— The task —
Rewrite every row so that "computer-use agent" becomes "screen agent" wherever it occurs, and change nothing else.

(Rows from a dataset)
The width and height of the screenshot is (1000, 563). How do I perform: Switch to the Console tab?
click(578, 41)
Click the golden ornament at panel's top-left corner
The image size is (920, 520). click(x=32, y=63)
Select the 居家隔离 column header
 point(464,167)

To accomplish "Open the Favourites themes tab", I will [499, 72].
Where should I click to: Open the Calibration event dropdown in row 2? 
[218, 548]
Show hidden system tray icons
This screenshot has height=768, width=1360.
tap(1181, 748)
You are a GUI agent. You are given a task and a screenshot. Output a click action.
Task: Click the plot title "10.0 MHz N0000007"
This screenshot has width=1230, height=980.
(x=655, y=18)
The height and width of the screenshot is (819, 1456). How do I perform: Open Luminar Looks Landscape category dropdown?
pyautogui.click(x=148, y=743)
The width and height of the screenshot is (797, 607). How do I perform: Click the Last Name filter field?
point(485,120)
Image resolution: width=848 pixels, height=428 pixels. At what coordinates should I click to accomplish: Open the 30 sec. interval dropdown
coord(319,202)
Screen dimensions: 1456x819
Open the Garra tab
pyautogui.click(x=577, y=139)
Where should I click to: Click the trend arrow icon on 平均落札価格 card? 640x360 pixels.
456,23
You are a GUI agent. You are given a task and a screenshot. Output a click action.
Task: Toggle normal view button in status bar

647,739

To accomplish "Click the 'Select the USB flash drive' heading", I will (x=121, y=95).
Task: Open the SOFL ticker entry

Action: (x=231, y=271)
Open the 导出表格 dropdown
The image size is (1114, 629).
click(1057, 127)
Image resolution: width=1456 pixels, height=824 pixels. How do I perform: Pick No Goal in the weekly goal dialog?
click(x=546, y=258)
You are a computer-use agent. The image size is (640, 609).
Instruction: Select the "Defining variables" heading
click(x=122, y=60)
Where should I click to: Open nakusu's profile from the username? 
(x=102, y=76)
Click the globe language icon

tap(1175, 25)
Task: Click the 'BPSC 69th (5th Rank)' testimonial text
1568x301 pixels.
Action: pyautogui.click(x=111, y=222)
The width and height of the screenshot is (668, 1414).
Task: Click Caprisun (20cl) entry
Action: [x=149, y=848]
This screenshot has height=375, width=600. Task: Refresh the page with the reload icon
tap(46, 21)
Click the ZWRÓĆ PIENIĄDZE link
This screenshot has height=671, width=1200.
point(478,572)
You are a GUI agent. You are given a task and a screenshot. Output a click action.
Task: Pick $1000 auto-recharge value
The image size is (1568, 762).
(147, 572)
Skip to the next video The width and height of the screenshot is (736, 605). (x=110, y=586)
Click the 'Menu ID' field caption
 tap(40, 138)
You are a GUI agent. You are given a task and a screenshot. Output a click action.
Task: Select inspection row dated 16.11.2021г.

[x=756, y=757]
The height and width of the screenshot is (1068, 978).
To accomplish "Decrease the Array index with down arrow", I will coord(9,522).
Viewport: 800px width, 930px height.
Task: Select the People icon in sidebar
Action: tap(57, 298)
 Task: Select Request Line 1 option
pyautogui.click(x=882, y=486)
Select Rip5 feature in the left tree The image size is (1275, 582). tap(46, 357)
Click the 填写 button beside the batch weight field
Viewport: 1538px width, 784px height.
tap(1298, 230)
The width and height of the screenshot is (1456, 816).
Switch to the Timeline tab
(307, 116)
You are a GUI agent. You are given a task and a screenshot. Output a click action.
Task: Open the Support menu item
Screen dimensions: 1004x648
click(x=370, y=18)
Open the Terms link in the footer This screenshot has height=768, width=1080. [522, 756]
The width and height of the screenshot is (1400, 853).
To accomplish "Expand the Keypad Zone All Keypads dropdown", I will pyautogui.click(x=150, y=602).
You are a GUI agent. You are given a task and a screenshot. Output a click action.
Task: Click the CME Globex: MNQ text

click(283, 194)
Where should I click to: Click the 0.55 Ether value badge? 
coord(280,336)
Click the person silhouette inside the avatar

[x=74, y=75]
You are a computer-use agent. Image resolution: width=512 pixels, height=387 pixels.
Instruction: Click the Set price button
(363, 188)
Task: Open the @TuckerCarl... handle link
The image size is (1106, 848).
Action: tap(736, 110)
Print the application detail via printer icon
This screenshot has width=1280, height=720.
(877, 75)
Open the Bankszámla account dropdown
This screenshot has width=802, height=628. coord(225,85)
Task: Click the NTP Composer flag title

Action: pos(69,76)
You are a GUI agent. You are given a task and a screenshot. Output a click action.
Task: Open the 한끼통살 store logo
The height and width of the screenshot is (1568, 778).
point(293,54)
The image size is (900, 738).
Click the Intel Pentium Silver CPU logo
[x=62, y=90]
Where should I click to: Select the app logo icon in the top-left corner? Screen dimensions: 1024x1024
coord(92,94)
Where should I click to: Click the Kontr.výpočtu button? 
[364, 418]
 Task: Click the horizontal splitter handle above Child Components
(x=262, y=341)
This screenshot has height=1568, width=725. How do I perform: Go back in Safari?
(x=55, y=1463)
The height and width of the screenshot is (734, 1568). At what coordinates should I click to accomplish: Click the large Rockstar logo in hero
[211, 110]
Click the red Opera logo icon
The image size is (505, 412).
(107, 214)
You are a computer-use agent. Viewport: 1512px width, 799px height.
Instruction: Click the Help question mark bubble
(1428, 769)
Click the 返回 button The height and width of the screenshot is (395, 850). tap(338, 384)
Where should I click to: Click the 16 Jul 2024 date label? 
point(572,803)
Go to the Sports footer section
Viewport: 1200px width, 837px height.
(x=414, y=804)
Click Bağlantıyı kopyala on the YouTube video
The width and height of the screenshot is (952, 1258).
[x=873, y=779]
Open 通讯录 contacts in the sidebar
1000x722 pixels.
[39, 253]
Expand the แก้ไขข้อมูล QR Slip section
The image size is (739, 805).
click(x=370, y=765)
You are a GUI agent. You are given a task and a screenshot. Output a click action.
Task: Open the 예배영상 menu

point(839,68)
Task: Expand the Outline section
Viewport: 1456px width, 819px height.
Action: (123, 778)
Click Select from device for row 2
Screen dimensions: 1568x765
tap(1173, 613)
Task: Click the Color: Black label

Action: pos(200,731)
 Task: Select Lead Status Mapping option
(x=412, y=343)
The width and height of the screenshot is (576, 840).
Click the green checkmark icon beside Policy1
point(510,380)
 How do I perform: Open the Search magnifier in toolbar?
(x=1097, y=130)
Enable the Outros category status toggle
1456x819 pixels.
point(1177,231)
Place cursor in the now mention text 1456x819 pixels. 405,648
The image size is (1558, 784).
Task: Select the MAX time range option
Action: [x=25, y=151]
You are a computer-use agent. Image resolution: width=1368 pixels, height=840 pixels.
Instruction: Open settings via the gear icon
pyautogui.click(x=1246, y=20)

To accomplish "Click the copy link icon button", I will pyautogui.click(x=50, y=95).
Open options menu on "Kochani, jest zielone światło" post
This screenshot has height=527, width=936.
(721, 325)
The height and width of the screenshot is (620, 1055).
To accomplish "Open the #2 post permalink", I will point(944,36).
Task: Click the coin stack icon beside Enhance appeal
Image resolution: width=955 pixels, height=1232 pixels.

— Task solution —
The width and height of the screenshot is (1000, 563). How do I perform: Switch to the Console tab?
click(578, 41)
Click the golden ornament at panel's top-left corner
The image size is (920, 520). click(x=32, y=63)
Select the 居家隔离 column header
 point(464,167)

To accomplish "Open the Favourites themes tab", I will [499, 72].
Where should I click to: Open the Calibration event dropdown in row 2? 
[218, 548]
Show hidden system tray icons
This screenshot has height=768, width=1360.
tap(1181, 748)
You are a GUI agent. You are given a task and a screenshot. Output a click action.
Task: Click the plot title "10.0 MHz N0000007"
This screenshot has width=1230, height=980.
(x=655, y=18)
The height and width of the screenshot is (819, 1456). How do I perform: Open Luminar Looks Landscape category dropdown?
pyautogui.click(x=148, y=743)
The width and height of the screenshot is (797, 607). How do I perform: Click the Last Name filter field?
point(485,120)
Image resolution: width=848 pixels, height=428 pixels. At what coordinates should I click to accomplish: Open the 30 sec. interval dropdown
coord(319,202)
Screen dimensions: 1456x819
Open the Garra tab
pyautogui.click(x=577, y=139)
Where should I click to: Click the trend arrow icon on 平均落札価格 card? 640x360 pixels.
456,23
You are a GUI agent. You are given a task and a screenshot. Output a click action.
Task: Toggle normal view button in status bar

647,739

To accomplish "Click the 'Select the USB flash drive' heading", I will (x=121, y=95).
Task: Open the SOFL ticker entry

Action: (x=231, y=271)
Open the 导出表格 dropdown
The image size is (1114, 629).
click(1057, 127)
Image resolution: width=1456 pixels, height=824 pixels. How do I perform: Pick No Goal in the weekly goal dialog?
click(x=546, y=258)
You are a screen agent. The image size is (640, 609).
Instruction: Select the "Defining variables" heading
click(x=122, y=60)
Where should I click to: Open nakusu's profile from the username? 
(x=102, y=76)
Click the globe language icon

tap(1175, 25)
Task: Click the 'BPSC 69th (5th Rank)' testimonial text
1568x301 pixels.
Action: pyautogui.click(x=111, y=222)
The width and height of the screenshot is (668, 1414).
Task: Click Caprisun (20cl) entry
Action: [x=149, y=848]
This screenshot has height=375, width=600. Task: Refresh the page with the reload icon
tap(46, 21)
Click the ZWRÓĆ PIENIĄDZE link
This screenshot has height=671, width=1200.
point(478,572)
You are a GUI agent. You are given a task and a screenshot. Output a click action.
Task: Pick $1000 auto-recharge value
The image size is (1568, 762).
(147, 572)
Skip to the next video The width and height of the screenshot is (736, 605). (x=110, y=586)
Click the 'Menu ID' field caption
 tap(40, 138)
You are a GUI agent. You are given a task and a screenshot. Output a click action.
Task: Select inspection row dated 16.11.2021г.

[x=756, y=757]
The height and width of the screenshot is (1068, 978).
To accomplish "Decrease the Array index with down arrow", I will coord(9,522).
Viewport: 800px width, 930px height.
Task: Select the People icon in sidebar
Action: tap(57, 298)
 Task: Select Request Line 1 option
pyautogui.click(x=882, y=486)
Select Rip5 feature in the left tree The image size is (1275, 582). tap(46, 357)
Click the 填写 button beside the batch weight field
Viewport: 1538px width, 784px height.
tap(1298, 230)
The width and height of the screenshot is (1456, 816).
Switch to the Timeline tab
(307, 116)
You are a GUI agent. You are given a task and a screenshot. Output a click action.
Task: Open the Support menu item
Screen dimensions: 1004x648
click(x=370, y=18)
Open the Terms link in the footer This screenshot has height=768, width=1080. [522, 756]
The width and height of the screenshot is (1400, 853).
To accomplish "Expand the Keypad Zone All Keypads dropdown", I will pyautogui.click(x=150, y=602).
You are a GUI agent. You are given a task and a screenshot. Output a click action.
Task: Click the CME Globex: MNQ text

click(283, 194)
Where should I click to: Click the 0.55 Ether value badge? 
coord(280,336)
Click the person silhouette inside the avatar

[x=74, y=75]
You are a screen agent. Image resolution: width=512 pixels, height=387 pixels.
Instruction: Click the Set price button
(363, 188)
Task: Open the @TuckerCarl... handle link
The image size is (1106, 848).
Action: tap(736, 110)
Print the application detail via printer icon
This screenshot has width=1280, height=720.
(877, 75)
Open the Bankszámla account dropdown
This screenshot has width=802, height=628. coord(225,85)
Task: Click the NTP Composer flag title

Action: pos(69,76)
You are a GUI agent. You are given a task and a screenshot. Output a click action.
Task: Open the 한끼통살 store logo
The height and width of the screenshot is (1568, 778).
point(293,54)
The image size is (900, 738).
Click the Intel Pentium Silver CPU logo
[x=62, y=90]
Where should I click to: Select the app logo icon in the top-left corner? Screen dimensions: 1024x1024
coord(92,94)
Where should I click to: Click the Kontr.výpočtu button? 
[364, 418]
 Task: Click the horizontal splitter handle above Child Components
(x=262, y=341)
This screenshot has height=1568, width=725. How do I perform: Go back in Safari?
(x=55, y=1463)
The height and width of the screenshot is (734, 1568). At what coordinates should I click to accomplish: Click the large Rockstar logo in hero
[211, 110]
Click the red Opera logo icon
The image size is (505, 412).
(107, 214)
You are a screen agent. Viewport: 1512px width, 799px height.
Instruction: Click the Help question mark bubble
(1428, 769)
Click the 返回 button The height and width of the screenshot is (395, 850). tap(338, 384)
Where should I click to: Click the 16 Jul 2024 date label? 
point(572,803)
Go to the Sports footer section
Viewport: 1200px width, 837px height.
(x=414, y=804)
Click Bağlantıyı kopyala on the YouTube video
The width and height of the screenshot is (952, 1258).
[x=873, y=779]
Open 通讯录 contacts in the sidebar
1000x722 pixels.
[39, 253]
Expand the แก้ไขข้อมูล QR Slip section
The image size is (739, 805).
click(x=370, y=765)
You are a GUI agent. You are given a task and a screenshot. Output a click action.
Task: Open the 예배영상 menu

point(839,68)
Task: Expand the Outline section
Viewport: 1456px width, 819px height.
Action: (123, 778)
Click Select from device for row 2
Screen dimensions: 1568x765
tap(1173, 613)
Task: Click the Color: Black label

Action: pos(200,731)
 Task: Select Lead Status Mapping option
(x=412, y=343)
The width and height of the screenshot is (576, 840).
Click the green checkmark icon beside Policy1
point(510,380)
 How do I perform: Open the Search magnifier in toolbar?
(x=1097, y=130)
Enable the Outros category status toggle
1456x819 pixels.
point(1177,231)
Place cursor in the now mention text 1456x819 pixels. 405,648
The image size is (1558, 784).
Task: Select the MAX time range option
Action: [x=25, y=151]
You are a screen agent. Image resolution: width=1368 pixels, height=840 pixels.
Instruction: Open settings via the gear icon
pyautogui.click(x=1246, y=20)

To accomplish "Click the copy link icon button", I will pyautogui.click(x=50, y=95).
Open options menu on "Kochani, jest zielone światło" post
This screenshot has height=527, width=936.
(721, 325)
The height and width of the screenshot is (620, 1055).
To accomplish "Open the #2 post permalink", I will point(944,36).
Task: Click the coin stack icon beside Enhance appeal
Image resolution: width=955 pixels, height=1232 pixels.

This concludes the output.